**Requirement**
Search the entries for the word "agent" and return every line where it is found.

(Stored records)

:::

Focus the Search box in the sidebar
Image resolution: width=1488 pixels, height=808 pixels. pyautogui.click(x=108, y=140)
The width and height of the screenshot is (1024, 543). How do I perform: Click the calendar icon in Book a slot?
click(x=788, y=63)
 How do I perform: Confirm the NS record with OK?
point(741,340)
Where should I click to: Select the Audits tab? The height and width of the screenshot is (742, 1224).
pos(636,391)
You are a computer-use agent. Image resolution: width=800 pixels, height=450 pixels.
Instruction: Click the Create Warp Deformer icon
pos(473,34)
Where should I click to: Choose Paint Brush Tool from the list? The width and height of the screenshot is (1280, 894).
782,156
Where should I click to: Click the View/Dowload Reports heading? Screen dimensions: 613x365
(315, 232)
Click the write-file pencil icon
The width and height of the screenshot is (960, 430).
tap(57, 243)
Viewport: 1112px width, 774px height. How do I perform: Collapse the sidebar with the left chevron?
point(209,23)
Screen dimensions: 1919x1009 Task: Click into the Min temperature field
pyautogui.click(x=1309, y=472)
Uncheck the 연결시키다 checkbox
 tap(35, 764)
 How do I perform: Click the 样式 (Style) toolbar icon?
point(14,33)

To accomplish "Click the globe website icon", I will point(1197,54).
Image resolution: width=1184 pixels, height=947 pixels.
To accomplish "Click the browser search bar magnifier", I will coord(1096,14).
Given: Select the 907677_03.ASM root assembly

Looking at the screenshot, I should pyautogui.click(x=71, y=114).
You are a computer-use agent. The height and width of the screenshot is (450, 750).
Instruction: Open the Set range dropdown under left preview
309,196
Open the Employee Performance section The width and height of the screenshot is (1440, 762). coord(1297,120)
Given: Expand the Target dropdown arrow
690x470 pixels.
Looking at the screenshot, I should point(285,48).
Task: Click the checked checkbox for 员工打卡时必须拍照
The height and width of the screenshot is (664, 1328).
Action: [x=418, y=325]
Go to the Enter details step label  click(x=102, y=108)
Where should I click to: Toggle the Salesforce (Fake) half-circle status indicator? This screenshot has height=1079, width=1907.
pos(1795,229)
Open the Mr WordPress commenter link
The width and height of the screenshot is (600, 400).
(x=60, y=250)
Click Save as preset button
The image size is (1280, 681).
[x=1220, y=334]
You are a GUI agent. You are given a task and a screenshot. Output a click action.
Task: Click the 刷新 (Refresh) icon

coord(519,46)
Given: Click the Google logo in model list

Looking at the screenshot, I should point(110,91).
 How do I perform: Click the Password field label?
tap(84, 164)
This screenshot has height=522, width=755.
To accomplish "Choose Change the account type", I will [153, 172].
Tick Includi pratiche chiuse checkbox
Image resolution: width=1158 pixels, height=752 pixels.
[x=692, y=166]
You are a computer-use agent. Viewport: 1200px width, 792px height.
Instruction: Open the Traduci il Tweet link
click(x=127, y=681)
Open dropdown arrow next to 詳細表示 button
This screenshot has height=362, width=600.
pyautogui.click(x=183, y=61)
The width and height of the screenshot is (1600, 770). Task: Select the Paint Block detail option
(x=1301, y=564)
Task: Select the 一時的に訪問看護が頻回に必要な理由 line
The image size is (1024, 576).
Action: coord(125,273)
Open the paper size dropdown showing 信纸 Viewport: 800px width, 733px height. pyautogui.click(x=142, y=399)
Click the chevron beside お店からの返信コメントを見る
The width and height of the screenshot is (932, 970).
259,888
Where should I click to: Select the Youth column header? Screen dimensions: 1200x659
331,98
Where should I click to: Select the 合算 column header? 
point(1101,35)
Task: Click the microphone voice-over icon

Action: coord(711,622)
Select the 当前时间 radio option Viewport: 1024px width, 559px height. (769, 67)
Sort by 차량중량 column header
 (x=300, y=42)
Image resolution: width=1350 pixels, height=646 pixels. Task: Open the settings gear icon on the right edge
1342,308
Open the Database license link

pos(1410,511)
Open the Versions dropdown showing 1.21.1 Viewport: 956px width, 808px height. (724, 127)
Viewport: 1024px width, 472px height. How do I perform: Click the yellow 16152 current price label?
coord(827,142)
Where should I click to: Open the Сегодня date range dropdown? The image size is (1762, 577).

:::

**Output**
You are a computer-use agent. Image resolution: width=800 pixels, height=450 pixels.
You are a computer-use agent. The height and width of the screenshot is (450, 750).
You are a GUI agent. You are given a task and a screenshot. Output a click action.
You are a computer-use agent. Viewport: 1200px width, 792px height.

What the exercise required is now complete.